Keur Serigne Touba : l’ancrage mondial du mouridisme et son rôle social

De Paris à Abidjan, de New York à Rome, les « Keur Serigne Touba » incarnent le rayonnement international du mouridisme. Ces maisons, à la fois lieux de prière, de formation religieuse et d’entraide, dépassent aujourd’hui leur fonction initiale pour devenir de véritables pôles culturels et sociaux de la diaspora.

Un espace d’identité et de métissage
Créés pour préserver et transmettre les enseignements de Cheikh Ahmadou Bamba, les « Keur Serigne Touba » sont devenus, selon le géographe et écrivain mouride Mamadou Moustapha Diop, « un facteur d’identification » pour les fidèles.
« Le nom même de Keur Serigne Touba remplit une fonction d’identification du fondateur de la confrérie et de sa communauté, tout en participant à la construction sociale et religieuse du territoire », explique-t-il.
En Afrique, en Europe ou en Asie, ces lieux rassemblent fidèles et curieux autour des zikrs (chants religieux), de rencontres culturelles et d’activités sociales, symbolisant la présence mouride au cœur des grandes capitales.

Côte d’Ivoire, berceau d’un modèle
Le premier « Keur Serigne Touba » de la diaspora a vu le jour en Côte d’Ivoire, sous l’impulsion de Cheikh Mouhamadou Mourtada Mbacké, avec l’appui de Serigne Cheikh Mbacké Gaïndé Fatma.
Pour Mbaye Gueye Mbaye, président du Dahira mouride en Italie, cette maison a servi de modèle à d’autres édifices similaires en Europe et ailleurs.
« Ces foyers appartiennent à tous les musulmans », rappelle-t-il, citant Serigne Mourtada qui préférait parler de « Keur Islam ».

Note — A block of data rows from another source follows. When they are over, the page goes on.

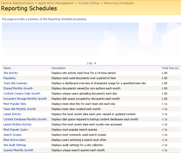Sort by the Description column header
This screenshot has width=181, height=153.
pos(58,68)

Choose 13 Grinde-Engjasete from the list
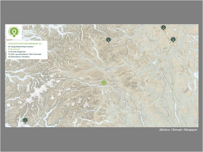17,52

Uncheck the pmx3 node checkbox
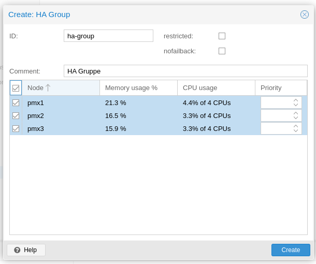[16, 128]
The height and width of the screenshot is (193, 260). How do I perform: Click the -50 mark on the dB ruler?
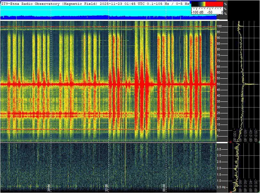(x=210, y=12)
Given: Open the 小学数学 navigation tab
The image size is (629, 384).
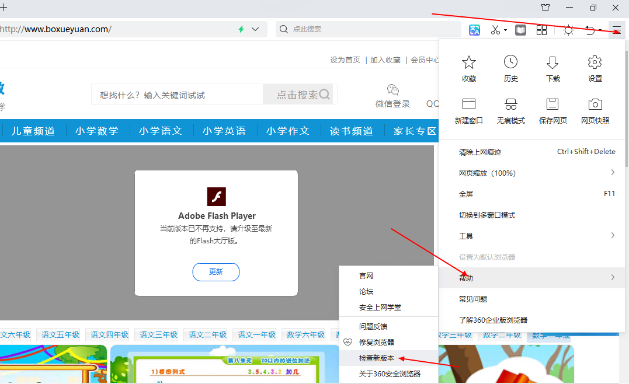Looking at the screenshot, I should pos(97,131).
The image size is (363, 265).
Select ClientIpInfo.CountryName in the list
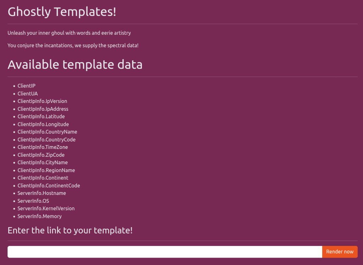click(47, 132)
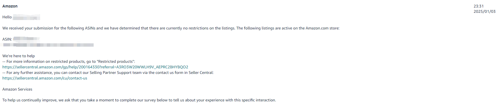Click the blurred product title line below ASIN
This screenshot has height=105, width=498.
(x=48, y=45)
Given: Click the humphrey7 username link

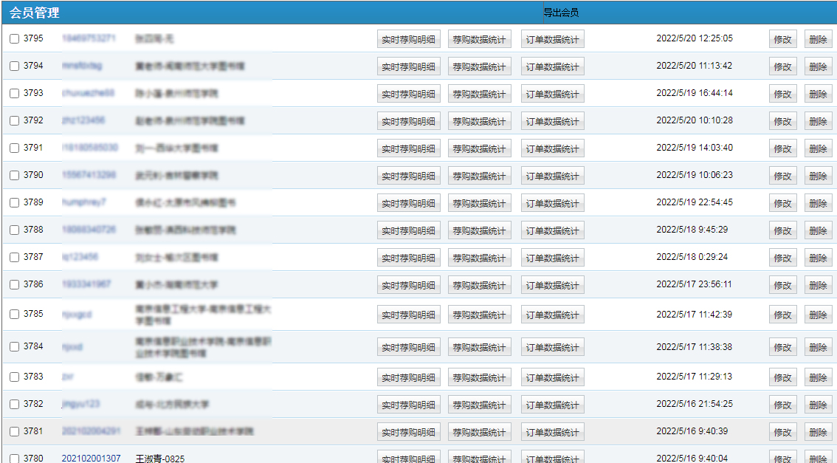Looking at the screenshot, I should [83, 202].
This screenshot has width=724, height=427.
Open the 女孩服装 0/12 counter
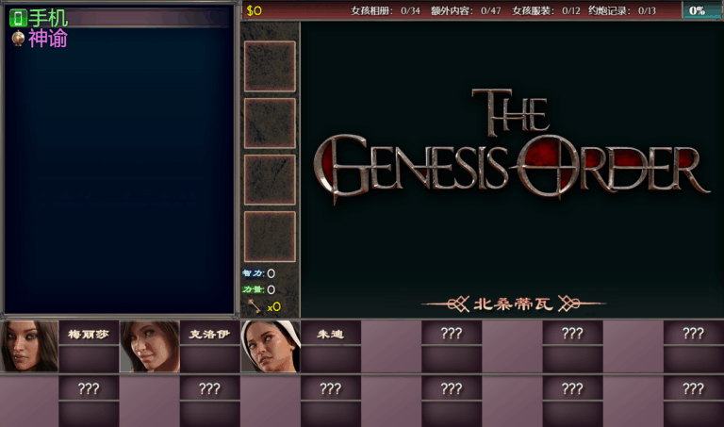point(546,10)
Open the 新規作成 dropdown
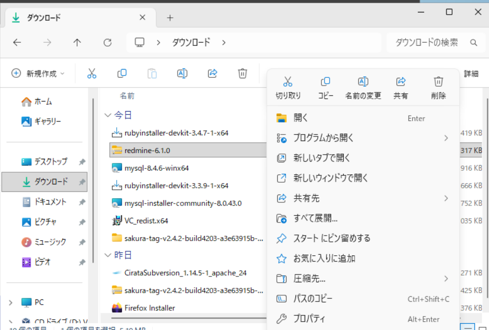Image resolution: width=489 pixels, height=330 pixels. coord(38,74)
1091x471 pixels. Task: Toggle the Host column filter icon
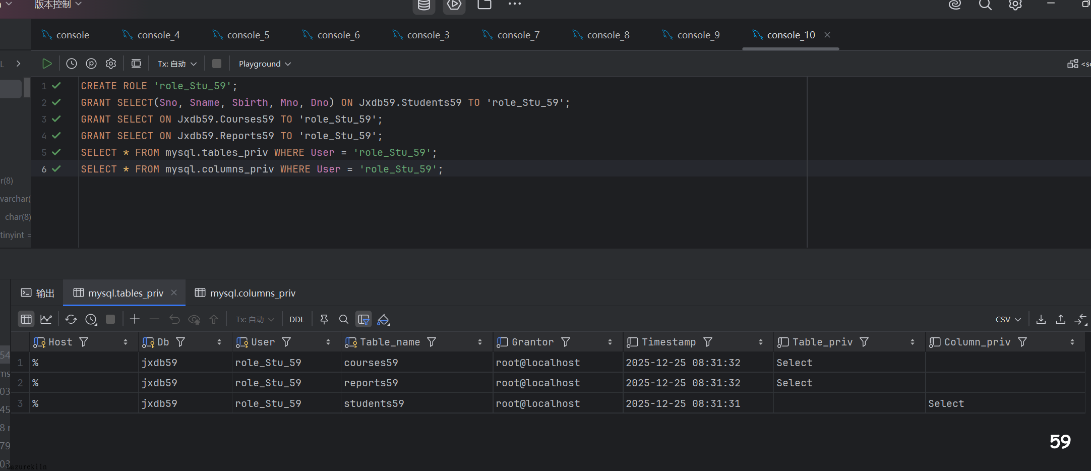tap(84, 342)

Un refuge social et spirituel
À Paris, Serigne Mboussobé Bousso, imam depuis 25 ans, souligne la dimension humaine de ces espaces :
« Si certains compatriotes n’ont pas sombré face aux épreuves de la vie, c’est parce que les Keur Serigne Touba ont servi de refuges. »
Ces maisons jouent aussi un rôle déterminant dans l’éducation des enfants de la diaspora, offrant une alternative aux dérives de la rue et aux influences contraires aux valeurs culturelles et religieuses.

Organisation et mission
Chaque « Keur Serigne Touba » fonctionne selon la tradition islamique, avec un imam en charge des affaires religieuses. Ils servent de mosquées pour les cinq prières quotidiennes, mais aussi de centres d’étude où l’on apprend l’islam et la vie de Cheikh Ahmadou Bamba.
« Les fidèles s’y retrouvent pour adorer en groupe, conformément aux recommandations de l’islam », précise Mbaye Gueye Mbaye.